- Task to carry out -
Leaving out all pictures, repeat exactly the lines from the one that holds "The image size is (1920, 946)." to the last line of the entries below.

--- Records for the exercise Enclosed Below ---

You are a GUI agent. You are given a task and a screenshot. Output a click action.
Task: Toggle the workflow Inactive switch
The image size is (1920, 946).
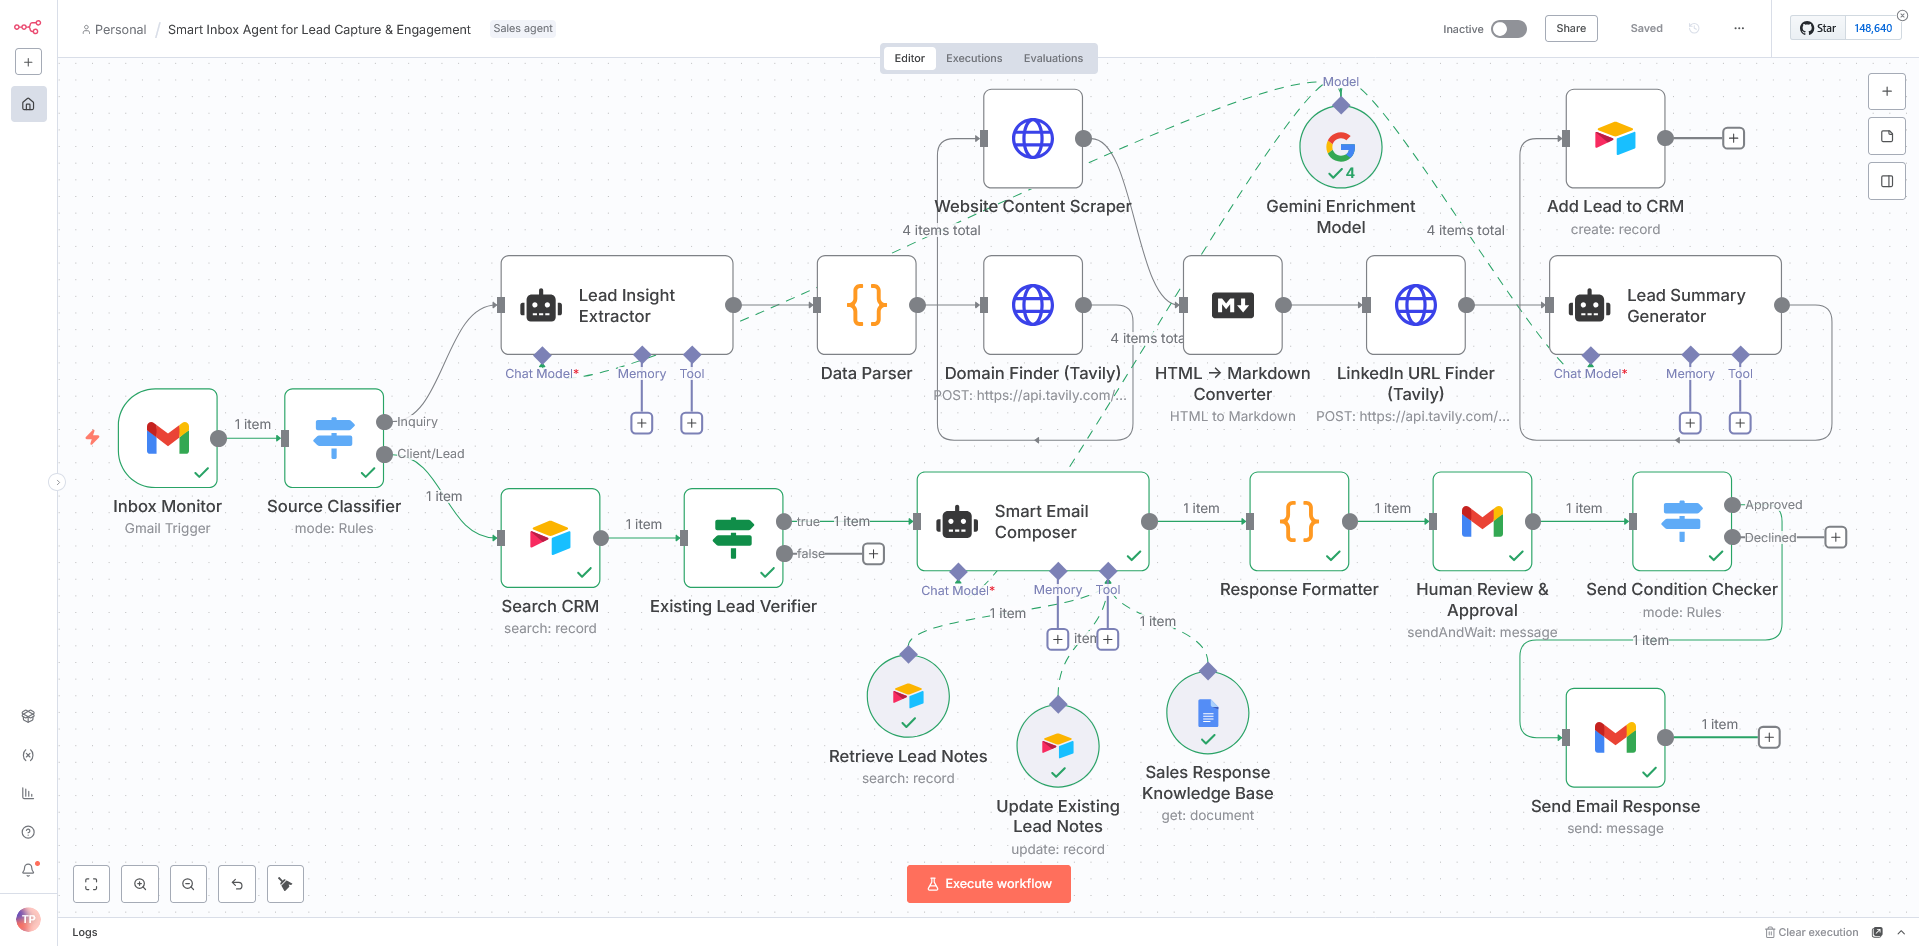1508,29
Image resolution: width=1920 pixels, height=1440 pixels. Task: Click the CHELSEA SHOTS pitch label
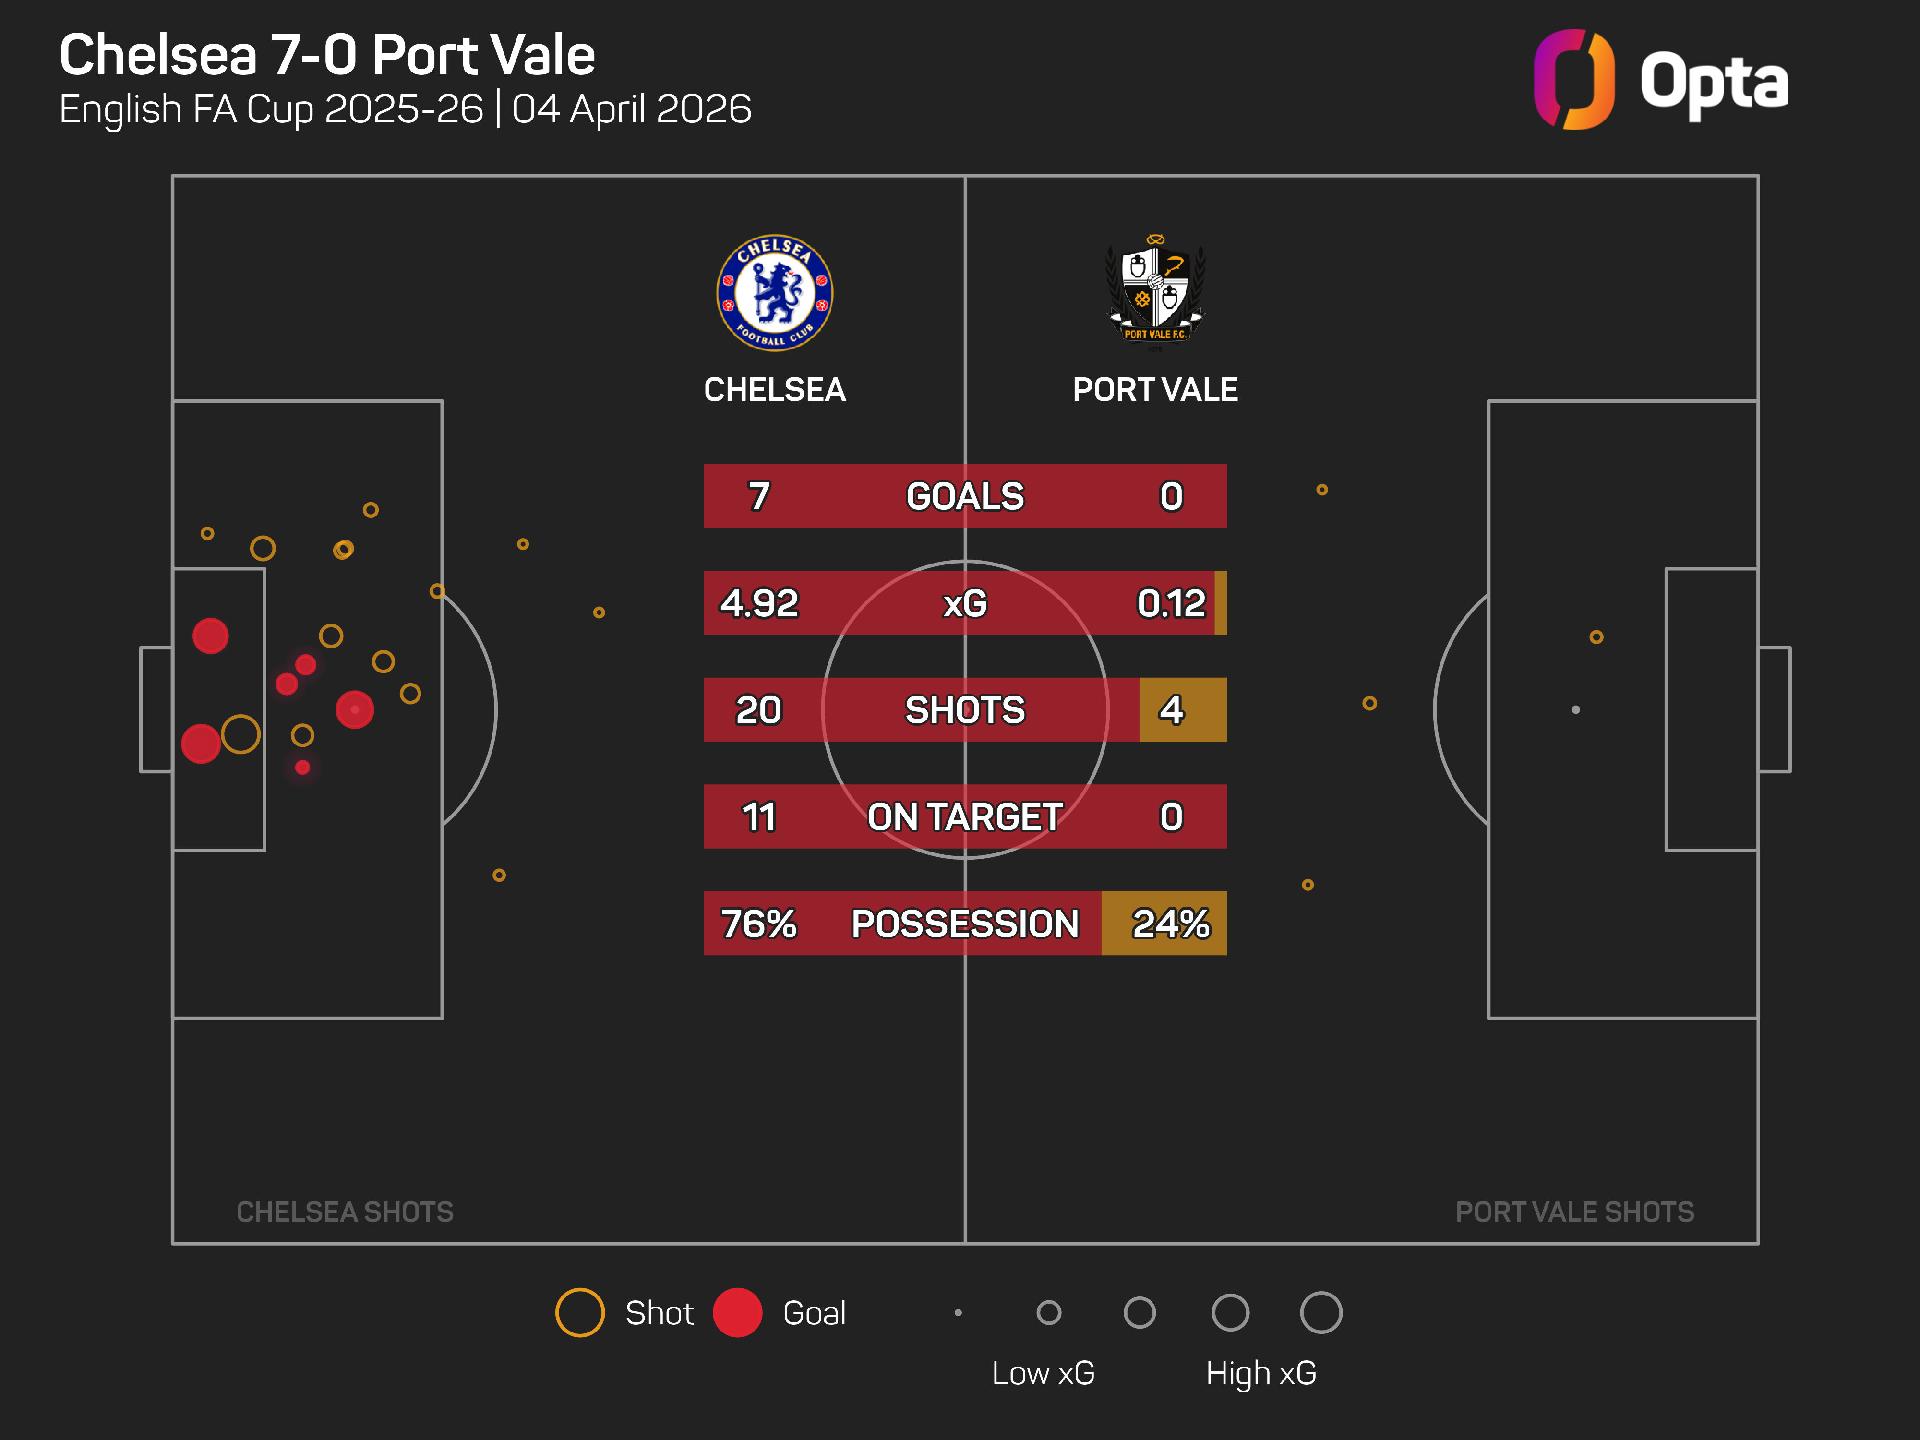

--- End of Enclosed Records for the exercise ---

- Task response -
The image size is (1920, 946).
1508,29
Image resolution: width=1920 pixels, height=1440 pixels. Task: Click the CHELSEA SHOTS pitch label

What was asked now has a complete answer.